What to produce:
The entries below contain a line with "868x446 pixels. At" and a line with "Given: View Impressum & Disclaimer page". Quote exactly those two lines and all lines between them.

Given information: Begin

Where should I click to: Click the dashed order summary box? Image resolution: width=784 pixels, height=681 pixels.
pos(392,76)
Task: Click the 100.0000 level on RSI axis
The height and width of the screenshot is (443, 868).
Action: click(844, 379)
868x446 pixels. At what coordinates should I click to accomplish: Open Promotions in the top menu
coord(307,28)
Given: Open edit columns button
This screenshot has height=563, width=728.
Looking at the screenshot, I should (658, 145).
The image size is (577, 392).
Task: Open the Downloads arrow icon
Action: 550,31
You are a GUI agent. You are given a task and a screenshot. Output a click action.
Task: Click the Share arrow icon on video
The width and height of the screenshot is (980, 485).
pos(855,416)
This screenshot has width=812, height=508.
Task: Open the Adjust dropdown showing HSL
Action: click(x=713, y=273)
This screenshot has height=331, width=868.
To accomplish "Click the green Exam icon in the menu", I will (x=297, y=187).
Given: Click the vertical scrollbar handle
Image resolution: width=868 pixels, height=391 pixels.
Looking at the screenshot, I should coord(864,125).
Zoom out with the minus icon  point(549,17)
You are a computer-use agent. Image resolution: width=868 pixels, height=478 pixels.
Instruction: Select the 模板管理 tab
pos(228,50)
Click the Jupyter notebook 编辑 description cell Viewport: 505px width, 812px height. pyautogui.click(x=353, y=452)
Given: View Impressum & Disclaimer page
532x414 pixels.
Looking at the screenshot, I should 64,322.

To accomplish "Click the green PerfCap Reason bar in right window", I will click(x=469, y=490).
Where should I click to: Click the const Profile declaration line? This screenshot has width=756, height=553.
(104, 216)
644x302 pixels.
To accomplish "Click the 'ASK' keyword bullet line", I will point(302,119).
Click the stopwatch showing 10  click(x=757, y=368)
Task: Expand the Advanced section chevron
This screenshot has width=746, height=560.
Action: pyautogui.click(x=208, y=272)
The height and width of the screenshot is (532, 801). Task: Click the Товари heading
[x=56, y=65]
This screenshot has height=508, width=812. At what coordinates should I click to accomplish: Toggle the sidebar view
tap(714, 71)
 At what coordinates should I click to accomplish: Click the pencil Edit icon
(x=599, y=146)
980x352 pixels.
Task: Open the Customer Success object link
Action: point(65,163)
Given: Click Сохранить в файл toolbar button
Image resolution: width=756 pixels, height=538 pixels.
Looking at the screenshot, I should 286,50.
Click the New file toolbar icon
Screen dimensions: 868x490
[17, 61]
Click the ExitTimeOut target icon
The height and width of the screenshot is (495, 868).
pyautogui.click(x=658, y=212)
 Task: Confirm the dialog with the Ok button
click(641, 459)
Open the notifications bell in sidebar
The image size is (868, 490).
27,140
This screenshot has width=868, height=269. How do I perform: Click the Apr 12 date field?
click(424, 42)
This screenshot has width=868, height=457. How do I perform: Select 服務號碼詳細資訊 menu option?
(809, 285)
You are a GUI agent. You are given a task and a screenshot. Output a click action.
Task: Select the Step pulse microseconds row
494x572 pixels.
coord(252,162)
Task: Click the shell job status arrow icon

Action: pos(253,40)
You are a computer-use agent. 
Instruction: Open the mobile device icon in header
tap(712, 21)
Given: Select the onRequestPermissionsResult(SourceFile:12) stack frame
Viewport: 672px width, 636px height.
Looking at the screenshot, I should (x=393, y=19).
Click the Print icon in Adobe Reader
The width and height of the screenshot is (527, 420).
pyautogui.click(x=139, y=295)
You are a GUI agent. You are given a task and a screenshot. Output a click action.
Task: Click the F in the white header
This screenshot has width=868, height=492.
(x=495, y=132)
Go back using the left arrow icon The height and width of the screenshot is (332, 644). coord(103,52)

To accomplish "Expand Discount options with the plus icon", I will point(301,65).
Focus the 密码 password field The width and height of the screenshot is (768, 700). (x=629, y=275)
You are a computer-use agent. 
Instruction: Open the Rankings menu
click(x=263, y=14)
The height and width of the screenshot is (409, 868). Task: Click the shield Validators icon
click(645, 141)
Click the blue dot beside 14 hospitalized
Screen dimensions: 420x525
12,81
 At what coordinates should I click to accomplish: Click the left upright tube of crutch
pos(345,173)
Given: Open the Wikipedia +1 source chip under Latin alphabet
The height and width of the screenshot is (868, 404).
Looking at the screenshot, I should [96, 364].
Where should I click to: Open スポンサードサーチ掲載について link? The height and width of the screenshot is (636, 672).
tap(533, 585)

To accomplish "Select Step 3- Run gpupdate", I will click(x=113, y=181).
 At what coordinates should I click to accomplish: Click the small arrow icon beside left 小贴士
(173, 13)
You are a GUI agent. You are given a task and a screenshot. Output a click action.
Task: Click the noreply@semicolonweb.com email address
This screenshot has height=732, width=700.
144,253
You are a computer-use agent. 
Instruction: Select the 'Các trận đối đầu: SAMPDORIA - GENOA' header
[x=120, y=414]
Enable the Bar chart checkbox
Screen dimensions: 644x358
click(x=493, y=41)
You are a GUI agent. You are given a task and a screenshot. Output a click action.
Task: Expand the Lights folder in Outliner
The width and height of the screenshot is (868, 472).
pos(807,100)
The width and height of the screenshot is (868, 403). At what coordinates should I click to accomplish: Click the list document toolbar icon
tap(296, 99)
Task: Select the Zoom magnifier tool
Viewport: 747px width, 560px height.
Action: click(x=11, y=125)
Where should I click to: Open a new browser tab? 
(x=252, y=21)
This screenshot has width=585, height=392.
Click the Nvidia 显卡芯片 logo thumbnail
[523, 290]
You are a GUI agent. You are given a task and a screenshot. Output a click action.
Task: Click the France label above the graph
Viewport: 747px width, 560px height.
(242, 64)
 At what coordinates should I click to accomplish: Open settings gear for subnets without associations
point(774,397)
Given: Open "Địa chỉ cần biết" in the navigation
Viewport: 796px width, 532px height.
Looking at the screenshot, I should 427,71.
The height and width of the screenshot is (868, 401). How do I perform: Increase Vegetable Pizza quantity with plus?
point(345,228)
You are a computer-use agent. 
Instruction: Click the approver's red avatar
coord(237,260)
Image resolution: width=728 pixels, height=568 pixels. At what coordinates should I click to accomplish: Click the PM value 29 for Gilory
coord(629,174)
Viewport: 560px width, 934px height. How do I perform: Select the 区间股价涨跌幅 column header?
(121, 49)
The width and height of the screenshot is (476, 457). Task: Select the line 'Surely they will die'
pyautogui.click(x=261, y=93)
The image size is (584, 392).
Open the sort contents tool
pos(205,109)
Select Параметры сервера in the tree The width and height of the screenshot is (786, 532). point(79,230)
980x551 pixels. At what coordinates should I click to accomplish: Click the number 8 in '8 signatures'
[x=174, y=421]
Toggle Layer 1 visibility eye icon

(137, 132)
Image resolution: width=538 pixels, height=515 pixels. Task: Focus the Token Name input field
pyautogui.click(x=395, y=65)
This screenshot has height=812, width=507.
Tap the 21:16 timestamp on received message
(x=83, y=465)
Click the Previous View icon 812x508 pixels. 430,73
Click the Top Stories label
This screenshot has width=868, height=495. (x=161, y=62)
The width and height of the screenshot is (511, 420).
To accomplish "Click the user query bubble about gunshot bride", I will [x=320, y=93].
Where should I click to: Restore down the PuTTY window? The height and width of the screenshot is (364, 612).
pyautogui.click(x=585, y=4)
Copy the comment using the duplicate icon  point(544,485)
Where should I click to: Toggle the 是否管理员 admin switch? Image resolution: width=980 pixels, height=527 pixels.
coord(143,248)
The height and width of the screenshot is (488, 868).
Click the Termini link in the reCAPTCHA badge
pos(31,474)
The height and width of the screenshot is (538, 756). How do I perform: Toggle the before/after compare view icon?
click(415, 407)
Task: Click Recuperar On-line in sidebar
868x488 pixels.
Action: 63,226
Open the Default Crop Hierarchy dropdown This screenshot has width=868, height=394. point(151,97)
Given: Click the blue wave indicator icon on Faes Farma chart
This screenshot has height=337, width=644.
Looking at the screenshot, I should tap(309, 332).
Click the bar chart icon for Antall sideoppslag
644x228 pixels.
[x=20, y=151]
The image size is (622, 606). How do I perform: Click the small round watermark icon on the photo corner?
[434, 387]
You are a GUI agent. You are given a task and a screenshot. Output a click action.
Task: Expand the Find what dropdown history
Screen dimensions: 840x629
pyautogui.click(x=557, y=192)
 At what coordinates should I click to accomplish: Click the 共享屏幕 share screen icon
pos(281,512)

Given information: End

Response:
868x446 pixels. At what coordinates should I click to accomplish: Open Promotions in the top menu
coord(307,28)
Given: Open edit columns button
This screenshot has height=563, width=728.
Looking at the screenshot, I should (658, 145).
The image size is (577, 392).
Task: Open the Downloads arrow icon
Action: 550,31
You are a GUI agent. You are given a task and a screenshot. Output a click action.
Task: Click the Share arrow icon on video
The width and height of the screenshot is (980, 485).
pos(855,416)
This screenshot has width=812, height=508.
Task: Open the Adjust dropdown showing HSL
Action: click(x=713, y=273)
This screenshot has height=331, width=868.
To accomplish "Click the green Exam icon in the menu", I will (x=297, y=187).
Given: Click the vertical scrollbar handle
Image resolution: width=868 pixels, height=391 pixels.
Looking at the screenshot, I should coord(864,125).
Zoom out with the minus icon  point(549,17)
You are a computer-use agent. Image resolution: width=868 pixels, height=478 pixels.
Instruction: Select the 模板管理 tab
pos(228,50)
Click the Jupyter notebook 编辑 description cell Viewport: 505px width, 812px height. pyautogui.click(x=353, y=452)
Given: View Impressum & Disclaimer page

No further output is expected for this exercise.